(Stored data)
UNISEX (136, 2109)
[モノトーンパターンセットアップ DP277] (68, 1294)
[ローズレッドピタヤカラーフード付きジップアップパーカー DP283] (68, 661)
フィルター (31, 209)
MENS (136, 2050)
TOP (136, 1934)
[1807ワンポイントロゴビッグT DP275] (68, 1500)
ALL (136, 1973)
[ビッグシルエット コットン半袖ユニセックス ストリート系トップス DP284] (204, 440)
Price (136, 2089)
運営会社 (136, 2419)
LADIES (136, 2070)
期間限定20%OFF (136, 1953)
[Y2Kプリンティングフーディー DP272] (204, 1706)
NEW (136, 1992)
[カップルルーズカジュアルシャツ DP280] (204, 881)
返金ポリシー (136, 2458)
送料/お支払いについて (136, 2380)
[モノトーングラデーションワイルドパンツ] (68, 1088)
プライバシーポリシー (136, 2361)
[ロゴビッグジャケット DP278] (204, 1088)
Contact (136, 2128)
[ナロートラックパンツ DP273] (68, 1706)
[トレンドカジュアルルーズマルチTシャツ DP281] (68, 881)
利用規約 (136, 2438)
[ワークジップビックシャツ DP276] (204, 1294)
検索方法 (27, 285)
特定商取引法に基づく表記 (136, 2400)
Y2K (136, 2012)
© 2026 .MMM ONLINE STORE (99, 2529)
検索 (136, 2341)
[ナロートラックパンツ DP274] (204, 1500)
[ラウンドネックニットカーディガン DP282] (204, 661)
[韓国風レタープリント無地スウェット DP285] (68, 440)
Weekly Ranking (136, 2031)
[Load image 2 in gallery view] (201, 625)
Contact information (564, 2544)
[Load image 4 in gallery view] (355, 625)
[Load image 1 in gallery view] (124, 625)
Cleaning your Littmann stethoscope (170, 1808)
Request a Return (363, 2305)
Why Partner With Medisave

## ABOUT THIS TASK
Beginning at the top of the entries above, output each line exactly, and end with the line in which "期間限定20%OFF (136, 1953)" appears.

## RESPONSE FOR THIS EXERCISE
UNISEX (136, 2109)
[モノトーンパターンセットアップ DP277] (68, 1294)
[ローズレッドピタヤカラーフード付きジップアップパーカー DP283] (68, 661)
フィルター (31, 209)
MENS (136, 2050)
TOP (136, 1934)
[1807ワンポイントロゴビッグT DP275] (68, 1500)
ALL (136, 1973)
[ビッグシルエット コットン半袖ユニセックス ストリート系トップス DP284] (204, 440)
Price (136, 2089)
運営会社 (136, 2419)
LADIES (136, 2070)
期間限定20%OFF (136, 1953)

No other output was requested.